> TASK GOAL
Go through the entries and copy every one exactly.

[INPUT RECORDS — start]

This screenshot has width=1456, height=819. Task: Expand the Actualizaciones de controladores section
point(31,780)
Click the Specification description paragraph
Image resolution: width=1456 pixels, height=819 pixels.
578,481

[INPUT RECORDS — finish]

> EXPECTED ANSWER
This screenshot has width=1456, height=819. Task: Expand the Actualizaciones de controladores section
point(31,780)
Click the Specification description paragraph
Image resolution: width=1456 pixels, height=819 pixels.
578,481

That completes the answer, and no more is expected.